Check out our latest work! ACFR researchers will be presenting the following papers and keynote at the flagship robotics conference IEEE International Conference on Robotics and Automation (ICRA 2023), to be held in London May 29 – June 2:
Improving benthic classification using resolution scaling and SymmNet Unsupervised Domain Adaptation
Heather Doig, Oscar Pizarro and Stefan Williams
Autonomous Underwater Vehicles (AUVs) are used to conduct regular photographic surveys of marine environments to characterise and monitor the composition and diversity of the benthos. Using machine learning classifiers for this task is limited due to the low numbers of annotations available and the fine-grained classes involved. Added to this complexity, there is a domain shift between images taken during different AUV surveys due to changes in camera systems, imaging altitude, illumination and water column properties leading to a drop in classification performance for images from a different survey where some or all these elements may have changed. This paper proposes a framework to improve the performance of a benthic morphospecies classifier when used to classify images from a different survey compared to the training data. Using Unsupervised Domain Adaptation with an efficient bilinear pooling layer and image scaling to normalise spatial resolution, improved classification accuracy can be achieved. Our approach was tested on two datasets with images from AUV surveys with different imaging payloads and locations. The results show that a significant increase in accuracy can be achieved for images from an AUV survey that differs from the training images when using the proposed framework.

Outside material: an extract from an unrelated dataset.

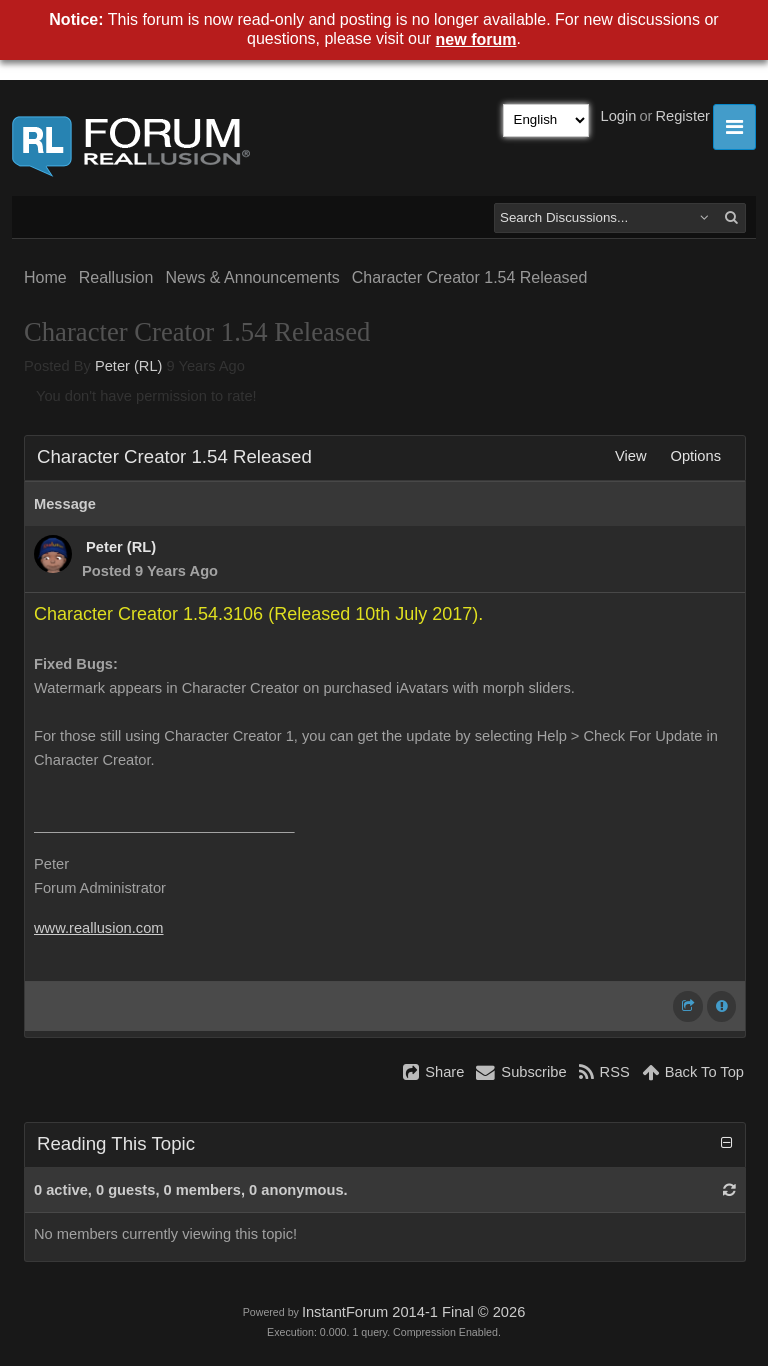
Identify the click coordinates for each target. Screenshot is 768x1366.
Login (619, 116)
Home (45, 277)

Viewer-Centred Surface Completion for Unsupervised Domain Adaptation in 3D Object Detection
Darren Tsai, Julie Stephany Berrio Perez, Mao Shan, Eduardo Nebot, Stewart Worrall
Every autonomous driving dataset has a different configuration of sensors, originating from distinct geographic regions and covering various scenarios. As a result, 3D detectors tend to overfit the datasets they are trained on. This causes a drastic decrease in accuracy when the detectors are trained on one dataset and tested on another. We observe that lidar scan pattern differences form a large component of this reduction in performance. We address this in our approach, SEE-VCN, by designing a novel viewer-centred surface completion network (VCN) to complete the surfaces of objects of interest within an unsupervised domain adaptation framework, SEE . With SEE-VCN, we obtain a unified representation of objects across datasets, allowing the network to focus on learning geometry, rather than overfitting on scan patterns. By adopting a domain- invariant representation, SEE-VCN can be classed as a multi- target domain adaptation approach where no annotations or re-training is required to obtain 3D detections for new scan patterns. Through extensive experiments, we show that our approach outperforms previous domain adaptation methods in multiple domain adaptation settings.

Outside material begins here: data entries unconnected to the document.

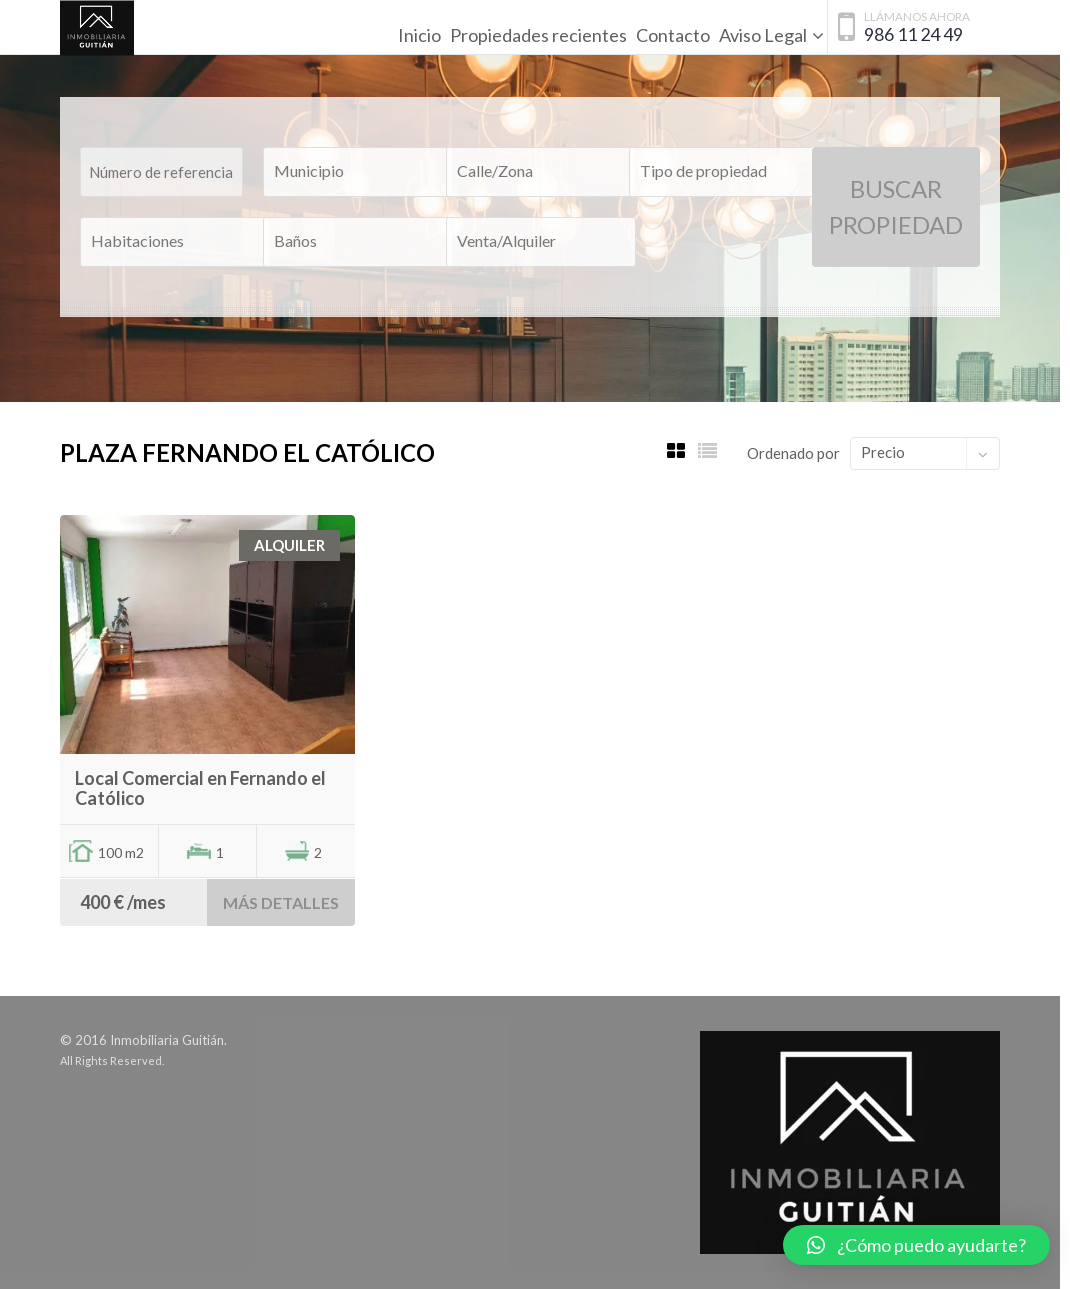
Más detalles (281, 902)
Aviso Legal (763, 35)
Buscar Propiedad (896, 206)
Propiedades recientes (538, 35)
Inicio (419, 35)
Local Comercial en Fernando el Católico (200, 788)
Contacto (673, 35)
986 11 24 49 (913, 34)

NOCaL: Calibration-Free Semi-Supervised Learning of Odometry and Camera Intrinsics
Ryan Griffiths, Jack Naylor, Donald G. Dansereau
There are a multitude of emerging imaging technologies that could benefit robotics. However the need for bespoke models, calibration and low-level processing represents a key barrier to their adoption. In this work we present NOCaL, Neural odometry and Calibration using Light fields, a semi-supervised learning architecture capable of interpreting previously unseen cameras without calibration. NOCaL learns to estimate camera parameters, relative pose, and scene appearance. It employs a scene-rendering hypernetwork pretrained on a large number of existing cameras and scenes, and adapts to previously unseen cameras using a small supervised training set to enforce metric scale. We demonstrate NOCaL on rendered and captured imagery using conventional cameras, demonstrating calibration-free odometry and novel view synthesis. This work represents a key step toward automating the interpretation of general camera geometries and emerging imaging technologies.